Devant le stand de Mnémosyne

 

par Jean-François Dortier
SciencesHumaines-n°221_dec-2010
Mensuel N° 221 – décembre 2010
Imaginer, créer, innover…Le travail de l’imagination – 5€50

Aux Entretiens de l’histoire de Blois, les historiens racontent volontiers pourquoi ils se passionnent 
pour des sujets minuscules, mais qui révèlent 
des phénomènes bien plus vastes de notre passé.

Tous les ans à Blois ont lieu les Entretiens de l’histoire. Durant quatre jours, tout ce que la petite ville compte d’amphithéâtres, de salles de conférence et même de cafés est occupé par des rencontres, tables rondes et débats. Pour sa XIIIe édition, le thème fédérateur était « Faire Justice » et les sujets de débat ne manquaient pas : de la justice médiévale aux actuels tribunaux internationaux, des crimes de l’Antiquité au procès d’Outreau, etc., plusieurs centaines de rencontres sont offertes à un public toujours au rendez-vous, le succès ne se démentant pas d’une année à l’autre.

Une autre occasion exceptionnelle est offerte à Blois : aller rencontrer directement les auteurs, qui pendant une heure ou deux sur leur stand, se plient volontiers au rituel de la signature. Pour les voir, il faut se rendre dans la grande librairie ouverte où des dizaines d’éditeurs regroupés dans la halle aux grains et sous un chapiteau voisin tiennent leur stand (Sciences Humaines y a le sien). Nous sommes allés à la rencontre de quelques-uns de ces auteurs.

(…)

La femme écouillée

Reprenons notre déambulation. Quelques allées plus loin, au hasard, mon regard tombe sur un panneau « Mnémosyne » (Association pour le développement de l’histoire des femmes et du genre). Trois historiens sont là pour présenter un livre d’exception, La Place des femmes dans l’histoire. Une histoire mixte (Belin), qui vient tout juste de sortir de l’imprimerie. Un livre qui a la facture d’un manuel, qui respecte les découpages d’histoire scolaire, propose des textes de synthèse, des documents…, mais dont l’optique est celle de relire l’histoire en prenant en compte la place des femmes, « un autre récit qui sort les femmes de l’ombre », écrit le dépliant. J’engage le dialogue avec les auteurs présents.
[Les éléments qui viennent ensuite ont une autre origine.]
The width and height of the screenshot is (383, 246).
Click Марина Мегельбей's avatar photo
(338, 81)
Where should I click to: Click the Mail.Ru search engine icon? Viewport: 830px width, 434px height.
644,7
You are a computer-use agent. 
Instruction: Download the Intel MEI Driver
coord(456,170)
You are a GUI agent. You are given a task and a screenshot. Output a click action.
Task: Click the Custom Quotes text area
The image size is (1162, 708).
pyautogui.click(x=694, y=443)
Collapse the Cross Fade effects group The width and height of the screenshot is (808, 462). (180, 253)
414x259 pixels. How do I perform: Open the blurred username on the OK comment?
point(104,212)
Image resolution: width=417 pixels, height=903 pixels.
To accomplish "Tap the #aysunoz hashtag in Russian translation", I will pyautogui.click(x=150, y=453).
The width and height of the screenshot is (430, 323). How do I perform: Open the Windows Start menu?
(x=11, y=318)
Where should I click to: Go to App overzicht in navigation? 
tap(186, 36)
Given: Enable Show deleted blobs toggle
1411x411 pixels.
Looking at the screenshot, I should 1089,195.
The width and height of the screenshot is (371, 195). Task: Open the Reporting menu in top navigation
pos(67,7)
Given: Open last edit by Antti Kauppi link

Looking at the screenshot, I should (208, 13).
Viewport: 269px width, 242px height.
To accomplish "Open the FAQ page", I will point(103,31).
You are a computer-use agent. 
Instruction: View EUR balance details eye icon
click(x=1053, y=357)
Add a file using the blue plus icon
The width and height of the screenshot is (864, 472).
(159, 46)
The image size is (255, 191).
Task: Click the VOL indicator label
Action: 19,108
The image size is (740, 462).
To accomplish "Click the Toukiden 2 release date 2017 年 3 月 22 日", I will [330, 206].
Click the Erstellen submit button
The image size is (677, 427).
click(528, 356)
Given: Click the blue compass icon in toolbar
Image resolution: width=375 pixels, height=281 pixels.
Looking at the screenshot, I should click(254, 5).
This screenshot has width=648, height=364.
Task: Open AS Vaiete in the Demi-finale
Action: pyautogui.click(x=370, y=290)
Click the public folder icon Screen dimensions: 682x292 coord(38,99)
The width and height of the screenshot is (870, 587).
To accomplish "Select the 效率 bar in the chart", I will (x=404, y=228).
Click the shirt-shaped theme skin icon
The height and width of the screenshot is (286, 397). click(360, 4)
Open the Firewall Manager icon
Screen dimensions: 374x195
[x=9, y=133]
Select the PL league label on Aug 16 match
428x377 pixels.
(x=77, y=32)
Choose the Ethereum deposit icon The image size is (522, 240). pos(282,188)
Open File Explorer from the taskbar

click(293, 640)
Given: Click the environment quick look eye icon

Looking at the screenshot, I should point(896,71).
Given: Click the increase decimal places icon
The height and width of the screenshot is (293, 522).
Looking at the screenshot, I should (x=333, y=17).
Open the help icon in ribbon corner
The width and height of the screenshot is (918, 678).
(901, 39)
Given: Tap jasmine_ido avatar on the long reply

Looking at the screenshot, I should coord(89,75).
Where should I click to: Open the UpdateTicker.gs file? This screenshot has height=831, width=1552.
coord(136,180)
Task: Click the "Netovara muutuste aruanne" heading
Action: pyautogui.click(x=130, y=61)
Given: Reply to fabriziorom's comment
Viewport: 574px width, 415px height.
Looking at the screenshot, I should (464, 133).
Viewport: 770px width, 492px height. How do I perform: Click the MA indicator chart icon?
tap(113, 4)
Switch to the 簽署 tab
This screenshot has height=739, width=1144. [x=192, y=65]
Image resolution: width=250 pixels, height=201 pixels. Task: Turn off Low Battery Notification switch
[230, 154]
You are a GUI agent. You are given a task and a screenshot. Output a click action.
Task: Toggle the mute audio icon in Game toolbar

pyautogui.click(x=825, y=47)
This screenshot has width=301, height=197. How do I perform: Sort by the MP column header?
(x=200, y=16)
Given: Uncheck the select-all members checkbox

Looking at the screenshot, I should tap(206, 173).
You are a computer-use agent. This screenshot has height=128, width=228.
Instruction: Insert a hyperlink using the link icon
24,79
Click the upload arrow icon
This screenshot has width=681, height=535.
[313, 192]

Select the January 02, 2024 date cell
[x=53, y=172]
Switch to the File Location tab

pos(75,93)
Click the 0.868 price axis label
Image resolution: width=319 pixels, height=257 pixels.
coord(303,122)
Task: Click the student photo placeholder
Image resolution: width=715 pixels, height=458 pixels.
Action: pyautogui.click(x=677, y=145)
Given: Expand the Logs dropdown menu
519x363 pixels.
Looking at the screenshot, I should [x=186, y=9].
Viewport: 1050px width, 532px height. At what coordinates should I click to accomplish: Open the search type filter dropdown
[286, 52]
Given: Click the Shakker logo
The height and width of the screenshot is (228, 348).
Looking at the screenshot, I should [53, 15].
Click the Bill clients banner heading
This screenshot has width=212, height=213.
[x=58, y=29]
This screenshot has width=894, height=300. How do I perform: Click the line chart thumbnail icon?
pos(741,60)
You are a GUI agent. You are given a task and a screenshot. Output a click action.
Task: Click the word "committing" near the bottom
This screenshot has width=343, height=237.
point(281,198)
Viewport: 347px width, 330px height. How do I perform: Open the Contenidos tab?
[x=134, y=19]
C’est l’occasion de poser une question récurrente à propos des « maîtresses femmes ». Pas seulement des femmes de pouvoir (reines, impératrices ou courtisanes), mais des femmes du peuple qui, malgré la domination masculine, le joug de la loi, de l’éducation, de la coutume…, réussissent tout de même à s’imposer dans la sphère domestique comme de véritables tyrans, soumettent leur mari et dirigent le foyer d’une poigne de fer. En a-t-il existé à toutes les époques de l’histoire ? L’historien pourrait-il en trouver la trace ?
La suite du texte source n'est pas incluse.